De même, au témoignage d’un catéchiste, les causes de la mort du Père Tenaud ne sont pas à chercher du côté de ses options politiques ou de ses liens avec les militaires. Pour ceux qui furent ses collaborateurs laotiens, le Père Tenaud est un vrai martyr : il a certainement montré qu’il avait le courage de vivre sa foi jusqu’au bout.
Le sens profond de la mort du Père Tenaud, d’après Mgr Pierre Bach, m.e.p.
À la question : pourquoi le Père Noël Tenaud est-il allé au-devant de la mort ? Mgr Bach répond :
Le Père Donjon, m.e.p. (Vincent Donjon, 1902-1996, missionnaire en Extrême-Orient depuis 1927, d’abord au Viêt-nam puis dans la région de Sam Neua, et enfin à Thakhek à partir de 1960), son supérieur, lui avait recommandé de ne pas partir dans les zones dangereuses. Mais pour lui le souci des catéchumènes laissés à eux-mêmes a été plus fort. On peut certainement parler d’imprudence, mais tous les martyrs n’ont-ils pas été de même de grands imprudents ? Le Christ, quand il est monté à Jérusalem en dépit des menaces et malgré les recommandations de ses disciples, n’a-t-il pas été lui-même un exemple d’imprudence ?
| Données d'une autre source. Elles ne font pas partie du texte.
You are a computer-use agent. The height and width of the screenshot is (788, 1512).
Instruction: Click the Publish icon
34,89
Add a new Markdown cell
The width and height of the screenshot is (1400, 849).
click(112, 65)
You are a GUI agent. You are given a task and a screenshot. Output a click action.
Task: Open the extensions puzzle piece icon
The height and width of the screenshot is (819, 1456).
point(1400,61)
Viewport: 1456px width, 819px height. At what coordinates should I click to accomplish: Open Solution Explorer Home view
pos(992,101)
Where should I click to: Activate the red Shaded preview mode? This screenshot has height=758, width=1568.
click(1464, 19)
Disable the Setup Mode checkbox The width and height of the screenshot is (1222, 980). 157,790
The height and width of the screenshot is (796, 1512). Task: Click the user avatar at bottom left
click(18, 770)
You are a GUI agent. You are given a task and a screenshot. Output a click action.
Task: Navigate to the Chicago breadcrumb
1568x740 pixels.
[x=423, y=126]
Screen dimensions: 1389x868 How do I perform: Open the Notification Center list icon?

Le même témoin poursuit, en embrassant d’un même regard les autres missionnaires m.e.p. morts de mort violente au Laos dans les années 1960 :
Je suis certain que les Pères Denis et Galan ont donné des signes qu’ils acceptaient la mort librement, à cause de leur foi ; ils l’ont fait tout simplement. Je suis sûr que le Père Tenaud l’a fait aussi à sa manière, même si cela a été un peu en fanfaron. Tous, ils ont montré qu’ils avaient choisi de suivre le Christ, de servir le peuple de Dieu, quoi qu’il arrive. Ils sont morts courageusement, héroïquement, pour être fidèles à cette option fondamentale de leur vie.
Je suis intimement convaincu que les Pères Denis, Tenaud et Galan sont des martyrs, c’est-à-dire des hommes, des prêtres et des missionnaires héroïques qui ont offert leur vie courageusement pour leur foi, et qui ont vraiment suivi le Christ jusque dans la mort. Je suis certain aussi que ceux qui les ont connus et ont entendu parler d’eux partagent cette même conviction.
Pour quelques-uns toutefois, la conviction est peut-être un peu moins forte à propos du Père Tenaud. Il faut dire que les réserves à son sujet n’existent pas chez le peuple chrétien, les prêtres et les religieuses laotiens, mais plutôt chez quelques confrères français.
Quant aux non-chrétiens du Laos, je pense que le souvenir de la présence des missionnaires, et de la mort violente de certains, s’est estompé et que l’on ne fait plus guère mention d’eux.
La réputation de martyrs des Pères Denis, Tenaud et Galan a commencé dès le moment de leur mort et ne s’est jamais démentie. Elle est revenue fortement sur le devant de la scène – avec d’autres – en 1989, au moment de la béatification des martyrs de Songkhon (Thaïlande), qui étaient des chrétiens laotiens.
Il m’arrive souvent de m’inspirer de l’exemple de ces « martyrs » du Laos : le Père Tenaud pour son courage, et les autres, en toute simplicité, pour toute leur vie. […] Je suis convaincu que leur exemple inspire le courage d’autres chrétiens.
Comme je l’ai dit, il m’arrive de demander l’intercession auprès de Dieu de nos « martyrs » du Laos, de façon collective, sans privilégier tel ou tel. De même, je peux aussi attester qu’un peu partout au Laos on fait mention d’eux après chaque messe.
Le témoignage de Mgr Urkia est concordant :
Je considère sans hésiter le Père Tenaud comme un martyr. Pour moi, le Père Tenaud a choisi de suivre cet exemple du Christ jusqu’au bout, quoi qu’il arrive.